Né en 1947, Thomas H. Cook a été professeur d'histoire et secrétaire de rédaction au magazine Atlanta. Il vit à New York et au cap Cod.

Avant d'être publié au Seuil, il a été traduit d'abord chez L'Archipel (2 titres) et Gallimard (8 titres en Série Noire). Un prestigieux Edgar Award a récompensé Au lieu-dit Noir-Étangen 1996 aux États-Unis , et Les Feuilles mortes (Folio policier) a reçu le Barry Award en 2006.

L’histoire :

Août 1926. Chatham, Nouvelle-Angleterre : son église, son port de pêche et son école de garçons fondée par Arthur Griswald qui la dirige avec probité. L’arrivée à Chatham School de la belle Mlle Channing, prof d’arts plastiques, paraît anodine en soi, mais un an plus tard, dans cette petite ville paisible, il y aura eu plusieurs morts.

Henry, le fils adolescent de Griswald, est vite fasciné par celle qui l’encourage à « vivre ses passions jusqu’au bout ». L’idéal de vie droite et conventionnelle que prône son père lui semble désormais un carcan. Complice muet et narrateur peu fiable, il assiste à la naissance d’un amour tragique entre Mlle Channing et son voisin M. Reed, professeur de lettres et père de famille. Il voit en eux « des versions modernes de Catherine et de Heathcliff ». Mais l’adultère est mal vu à l’époque, et après le drame qui entraine la chute de Chatham School, le lecteur ne peut que se demander, tout comme le procureur : « Que s’est-il réellement passé au Noir-Étang ce jour-là ? » (Quatrième de couverture)

Ce que j’ai aimé :

Par une triste journée d'hiver, Henry Griswald, notaire solitaire vieillissant, se souvient de ses quinze ans et du drame qui a bouleversé son adolescence et par ricochet son existence.  Petit à petit les souvenirs refont surface éclairé par le recul des années. Henry était à l'époque un adolescent épris d'évasion, rêvant de s'abstraire du carcan paternel et de l'école de garçons fondée par son père. En rencontrant Mlle Channing, professeure recrutée par son père, Henry va voir en elle l'incarnation de ses idées romantiques sur le liberté et les sentiments. Il fera sienne la devise de la jeune femme : "La vie ne vaut d'être vécue qu'au bord de la folie".
================
D'après l'extrait sur Thomas H. Cook, quel prix « Les Feuilles mortes » a-t-il reçu en 2006 ?

Matériel fourni:
================
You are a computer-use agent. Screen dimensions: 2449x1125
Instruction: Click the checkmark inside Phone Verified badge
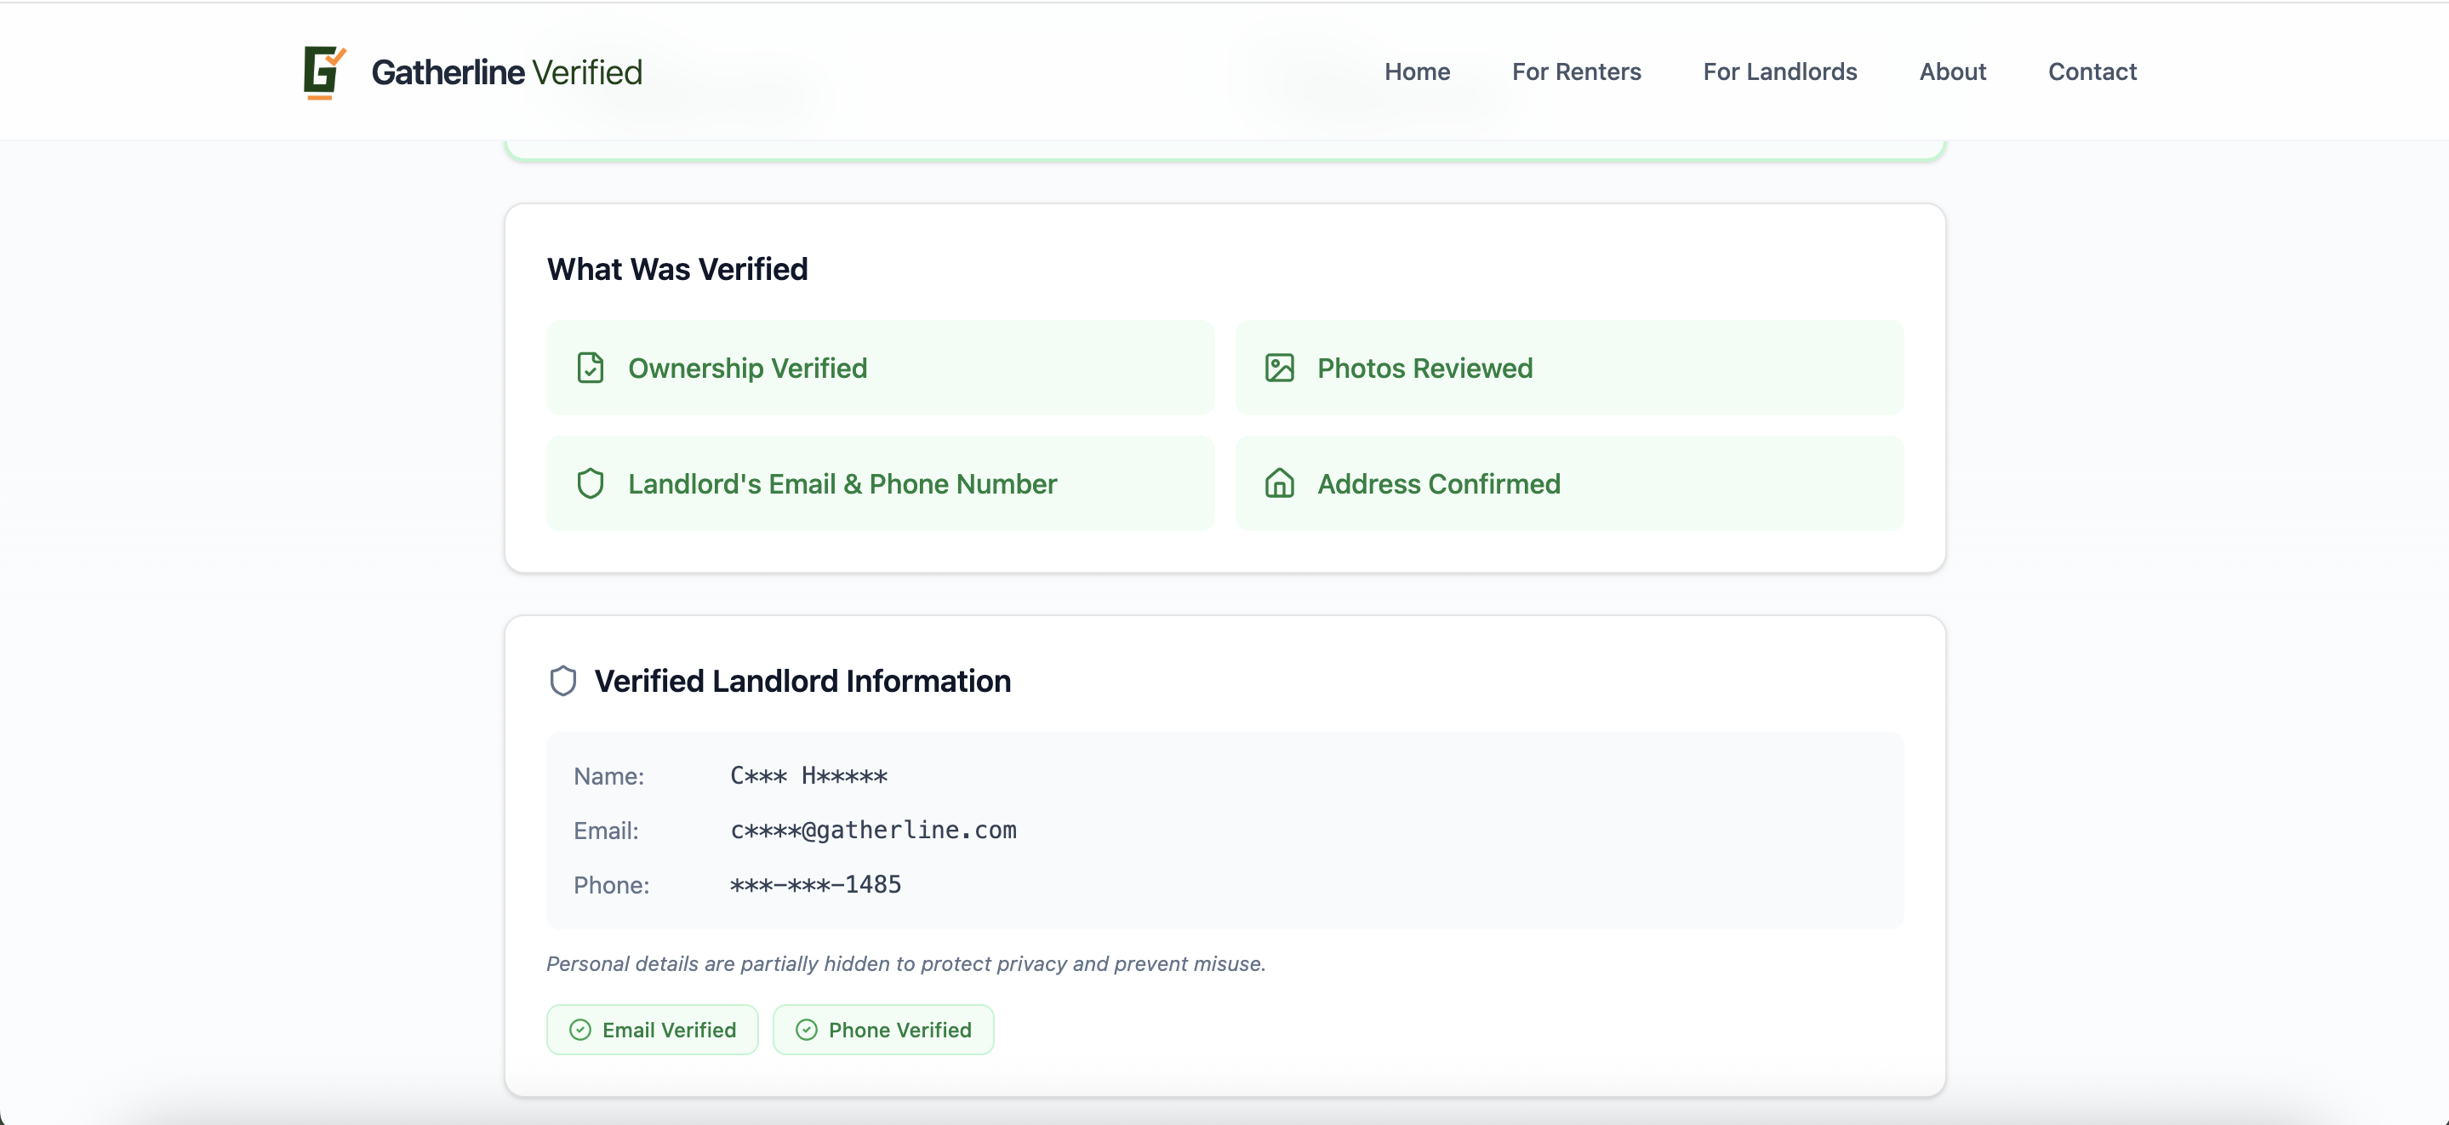(x=806, y=1029)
================
Solution rédigée:
Le Barry Award.